Since only 9 percent of victims of domestic violence have a lawyer in court, and victims representing themselves are not aware of the importance of weapons evidence, judicial officers presiding at protection-order hearings need to ask the parties about the presence and location of any weapons. Unfortunately, despite the importance of this information, this is not being done.
It is unrealistic to expect victims of domestic violence to attempt to enforce weapons-surrender orders.”
It is unrealistic to expect victims of domestic violence to attempt to enforce weapons-surrender orders. Having obtained a protection order, victims are understandably reluctant to risk the ire of their abusers by returning to court to enforce surrender orders.
A new law is being proposed in Initiative 1491 that would create an “extreme risk” protection order authorizing courts to order people found to be a “significant danger of causing personal injury to self or others” by having a firearm to surrender their guns. But if King County and the other counties in our state are unable to enforce court orders to surrender firearms in domestic-violence cases, how would they enforce the same requirement if Initiative 1491 passes?
Not all abusers are eager to relinquish their guns. Enforcing firearm surrenders means checking that every abuser who has been ordered to surrender his or her firearms either doesn’t have any firearms or has turned them all in and taking action when it appears surrender has not occurred. It is a labor-intensive undertaking.
Prosecutors, judges, victim advocates, and court and law-enforcement personnel in King County are trying to enforce this surrender requirement but are severely hampered by a lack of resources and outdated or fragmented information systems.
This year, the King County Board of Health adopted a resolution calling on Public Health — Seattle & King County to seek appropriate funding to improve compliance with the firearm surrender requirement.
Yet despite the recognized need to fund enforcement of firearm-surrender orders, not one dollar has been allocated for enforcing firearms surrender. Firearm-surrender enforcement was unfunded when it passed the Legislature two years ago, and it remains unfunded today by the state, the city of Seattle and King County.

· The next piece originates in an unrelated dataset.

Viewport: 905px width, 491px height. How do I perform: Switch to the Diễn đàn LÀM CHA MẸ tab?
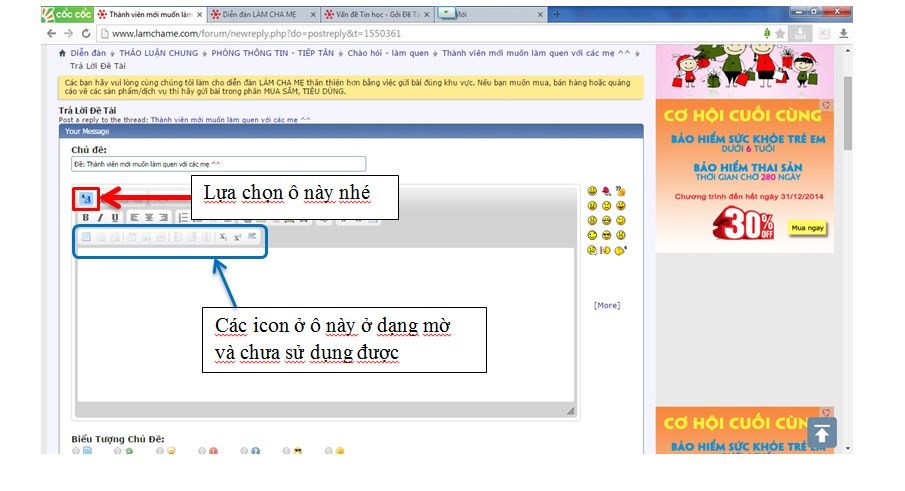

Until our elected leaders provide enough resources to enforce firearm-surrender orders, victims of domestic violence will not receive the protection promised them with the passage of the weapons-surrender requirement two years ago.
The present failure to enforce weapons-surrender orders is playing Russian roulette with the lives of domestic-violence survivors who, although they have obtained a protection order, are still at risk of lethal harm because not nearly enough has been done to ensure their abusers don’t have firearms.